25.08.2009

Neues Batteriegesetz

Am 30. Juni 2009 wurde das neue Batteriegesetz veröffentlicht, das am 1. Dezember 2009 in Kraft treten und damit die alte Batterieverordnung ablösen wird. Maßgebliches Ziel bleibt es, schadstoffhaltigen Batterien und Akkus nach Gebrauch ordnungsgemäß zu entsorgen. Das Gesetz gilt auch für Batterien, die in andere Produkte eingebaut oder anderen Produkten beigefügt sind (z.B. Uhren, Handys). Batterien gehören nicht in den Hausmüll. ARAG Experten weisen darauf hin, dass der Verbraucher gesetzlich verpflichtet ist, die Batterien einer getrennten Erfassung zuzuführen.
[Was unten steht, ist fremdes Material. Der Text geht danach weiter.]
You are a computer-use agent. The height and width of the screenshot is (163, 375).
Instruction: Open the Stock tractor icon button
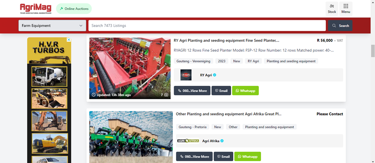click(x=332, y=9)
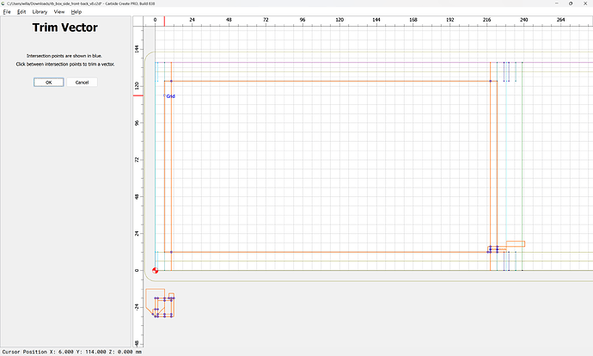Image resolution: width=593 pixels, height=356 pixels.
Task: Click the small shape cluster below the stock
Action: coord(161,304)

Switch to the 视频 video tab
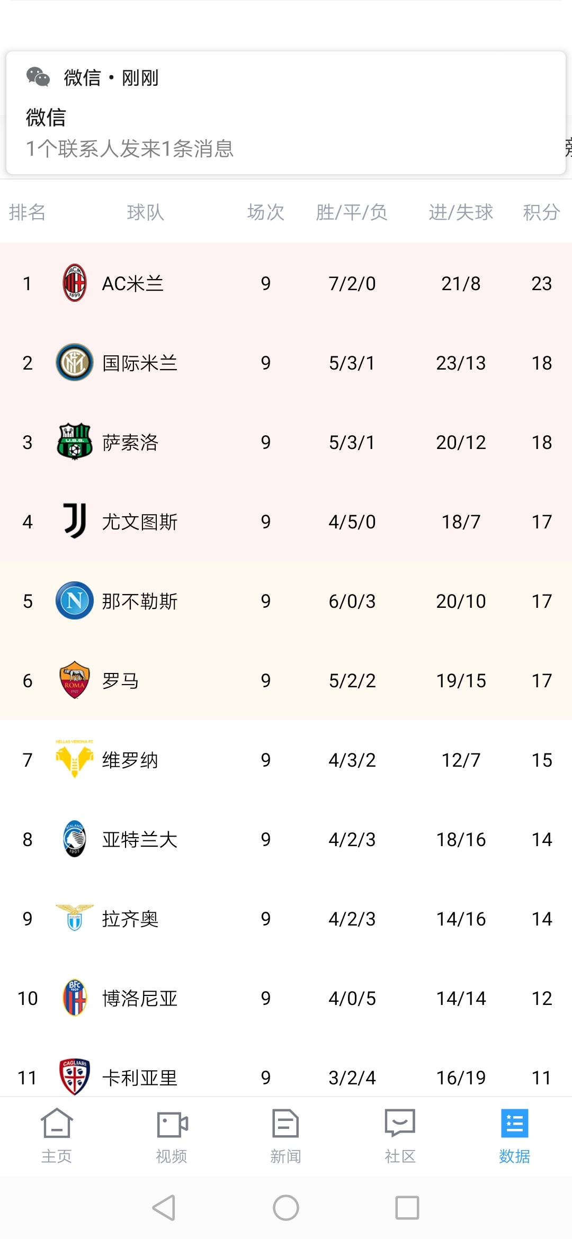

Um eine ordnungsgemäße Entsorgung zu gewährleisten, muss der Verkäufer die Batterien im Geschäft unentgeltlich zurückzunehmen. Im Versandhandel wird das Versandlager dem Geschäft gleichgesetzt, d.h. der Onlinehändler muss die Batterien dort ebenfalls unentgeltlich zurücknehmen. Das Batteriegesetz verpflichtet den Verkäufer auch, seine Kunden über diese Rückgabe- und Rücknahmepflichten zu informieren. Im Onlinehandel kann er entweder einen deutlichen Hinweis auf seinen Internetseiten aufnehmen oder den Hinweis schriftlich der Warensendung beifügen.
Aber auch nach der derzeit noch gültigen Batterieverordnung hat der Onlinehändler seine Kunden über diese Pflichten zu informieren. Fehlende Hinweise wurden zum Teil schon abgemahnt.